DALL-E is what Artificial Intelligence researchers call the neural network, a mathematical system that is loosely modeled on a network of neurons in the brain. It is the same technology that recognizes the commands spoken in the smartphone and recognizes the presence of pedestrians while the self-driving car is navigating the city streets.
Neural networks learn skills by analyzing large amounts of data. By pointing to patterns in thousands of avocado photos, for example, he can learn to recognize avocados. DALL-E detects patterns as it analyzes millions of digital images as well as text captions that describe what each image represents. In this way, he learns to recognize the links between images and words.
When a person describes an image for DALL-E, it generates a set of key attributes that may be included in the image. One feature may be the line on the edge of the trumpet. Another may be a curve at the top of a teddy bear’s ear.
Then, another neural network, called the diffusion model, creates the image and generates the pixels needed to realize these features. The latest version of DALL-E, unveiled Wednesday with a new research paper describing the system, generates high-resolution images that in many cases look like photos.
Although DALL-E often fails to understand what someone has described and sometimes breaks the image it created, OpenAI continues to improve technology. Researchers can often improve the efficiency of a neural network by providing large amounts of data.
They can also create more powerful systems by applying similar concepts to new types of data. The Allen Institute has recently developed a system that can analyze audio as well as image and text. After analyzing millions of YouTube videos, including audio tracks and captions, he learned to recognize specific moments, such as barking dogs or closing doors, in TV shows or movies.

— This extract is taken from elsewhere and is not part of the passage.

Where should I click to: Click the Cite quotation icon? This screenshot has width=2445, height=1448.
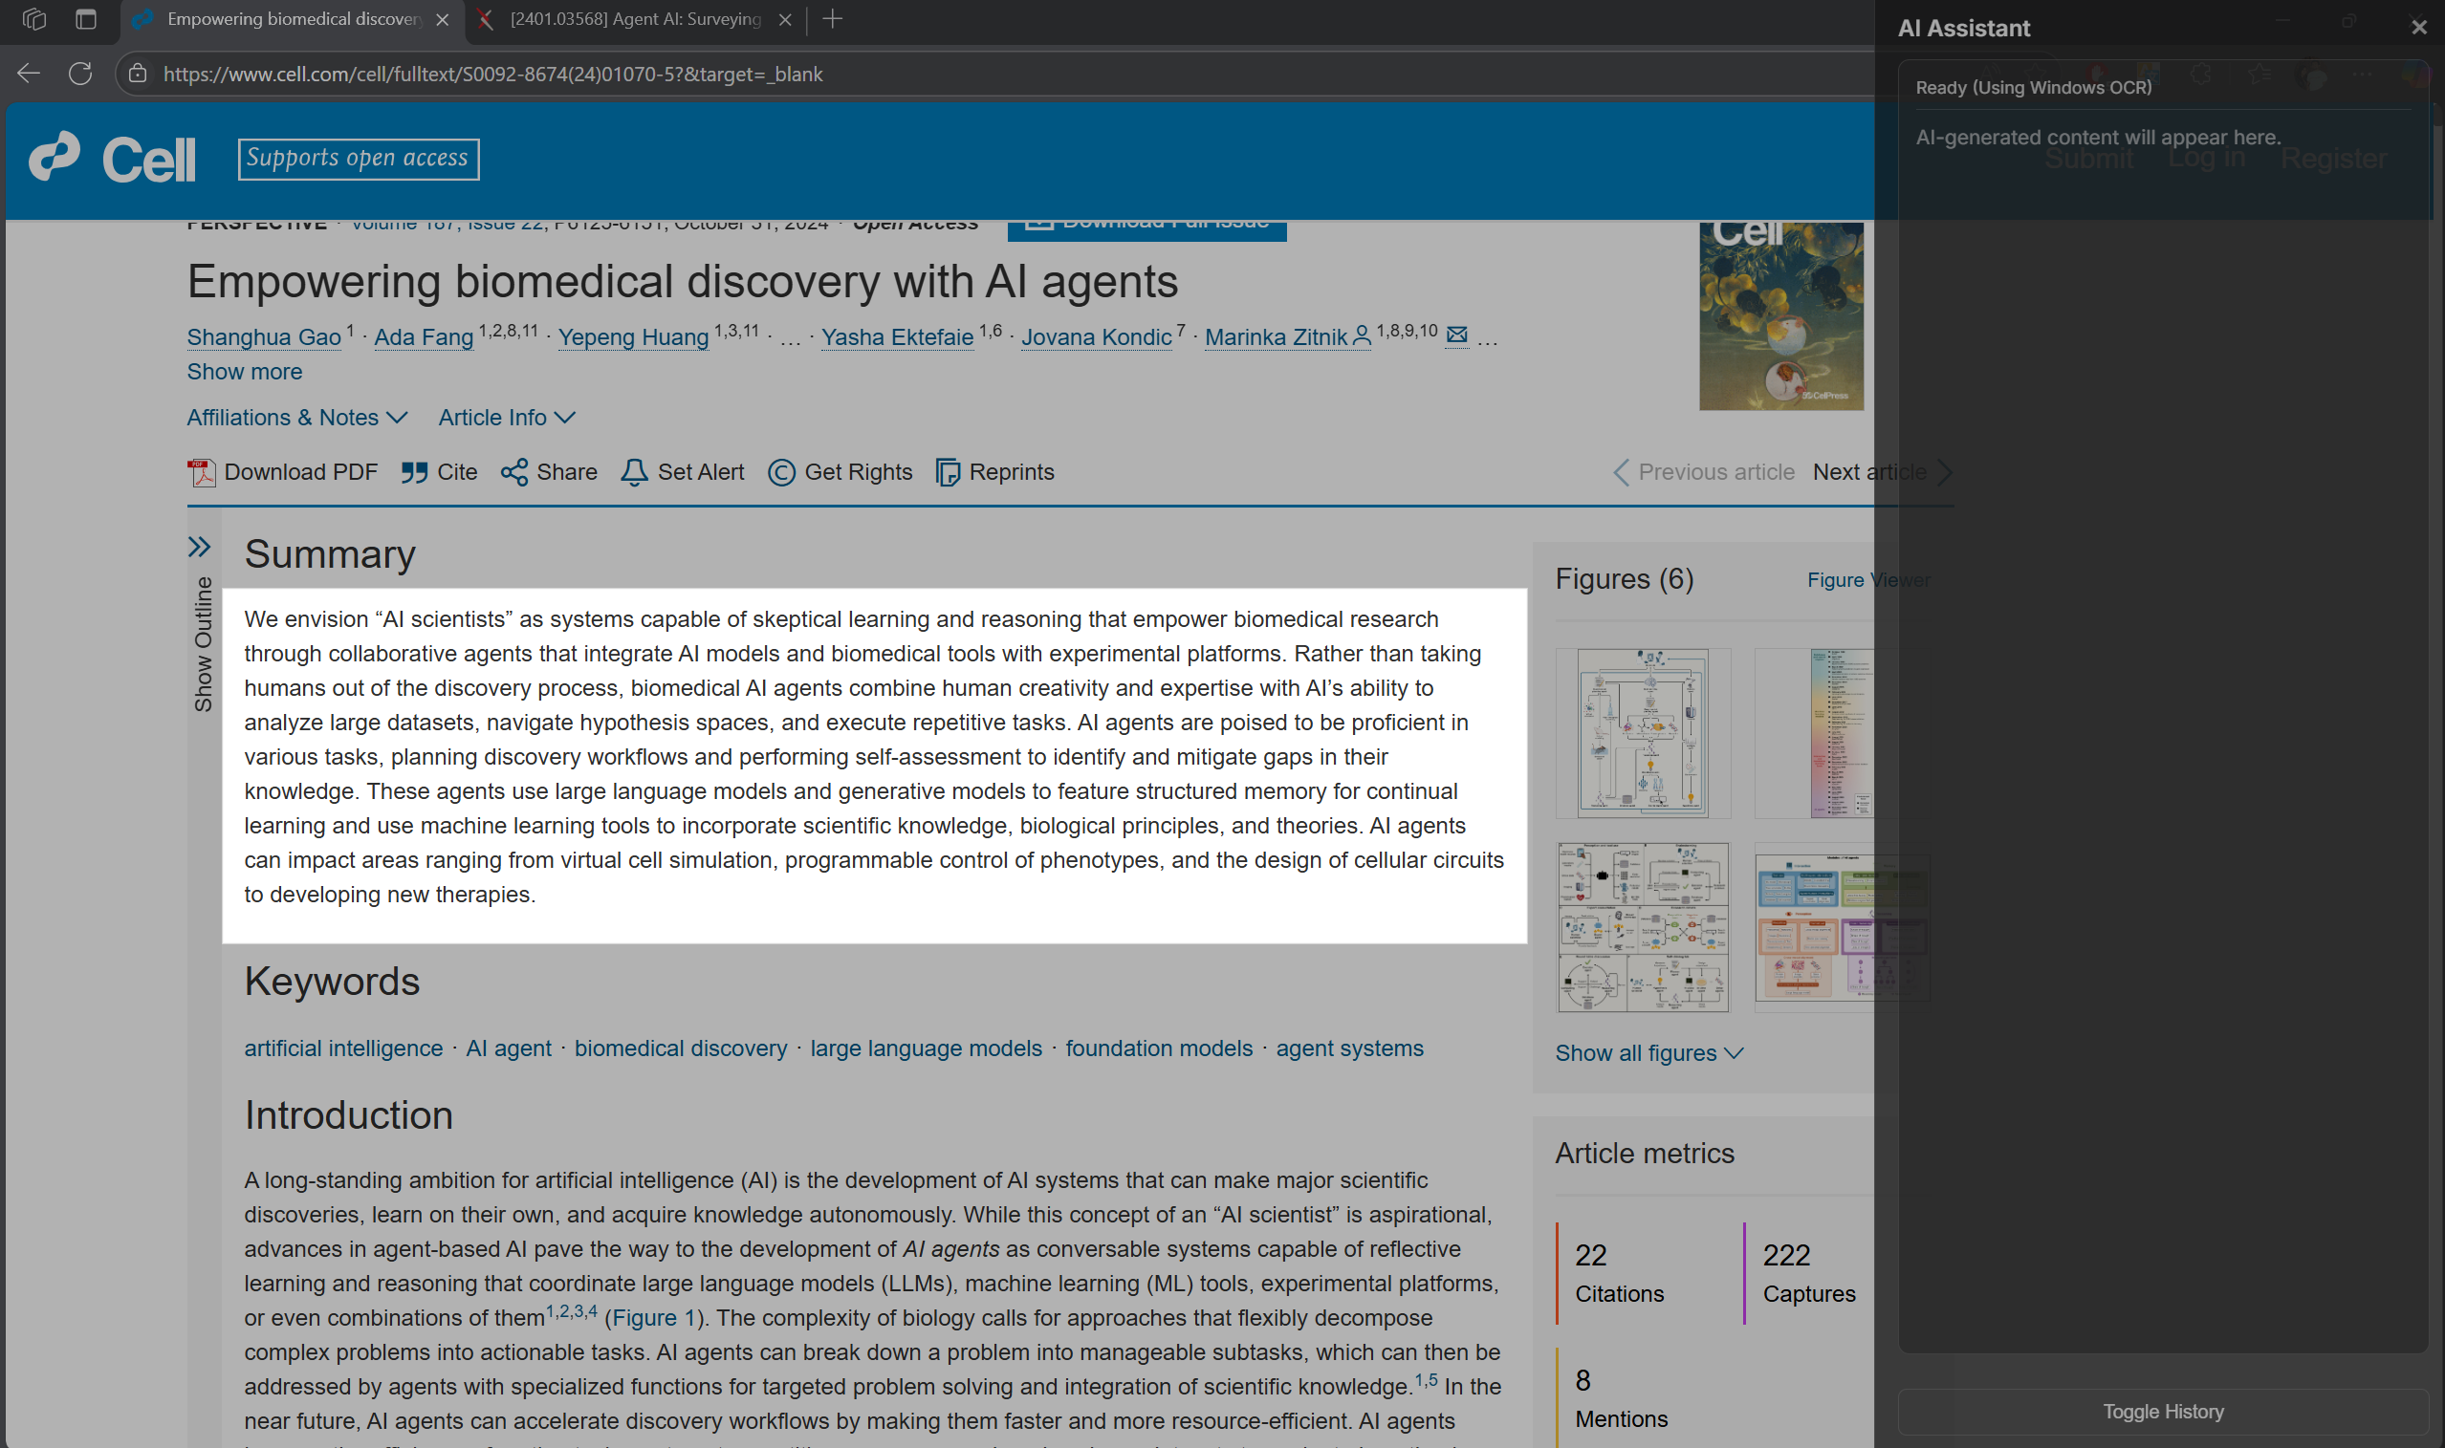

Experts believe that researchers will continue to be such systems. Ultimately, those systems can help companies improve search engines, digital assistants, and other common technologies, as well as automate new tasks for graphic artists, programmers, and other professionals.
But those are warnings for potential. AI systems can be biased against women and people of color, as they learn their skills from a vast pool of online text, images and other data that show bias. It can be used to create pornography, hate speech and other offensive content. And while many experts believe that technology will eventually make disinformation so easy, people will be skeptical of almost everything they see online.
“We can forge text. We can put text in someone’s voice. And we can create images and videos, “said Dr. Etzioni.” There is already inaccurate information online, but the concern is that this disinformation is going to take it to new levels. “
OpenAI maintains a tight belt on the DALL-E. It will not allow outsiders to use the system on their own. It places a watermark in the corner of each created image. And although the lab plans to open the system to testers this week, the group will be smaller.
The system also includes filters that prevent users from generating those inappropriate images. When asked for a “pig with a sheep’s head” he refused to make the image. According to the lab, the combination of the words “pig” and “head” is mostly tripped by OpenAI’s anti-bullying filters.
“This is not a product,” said Mira Murthy, head of research at OpenAI. “The idea is to understand the capabilities and limitations and give us the opportunity to reduce them.”
OpenAI can control the behavior of the system in some ways. But others around the world could soon create a similar technology that puts the same powers in the hands of almost anyone. Working from a research paper describing an early version of DALL-E, Boris Dyma, an independent researcher from Houston, has already created and released a simplified version of the technology.
“People need to know that the images they see may not be real,” he said.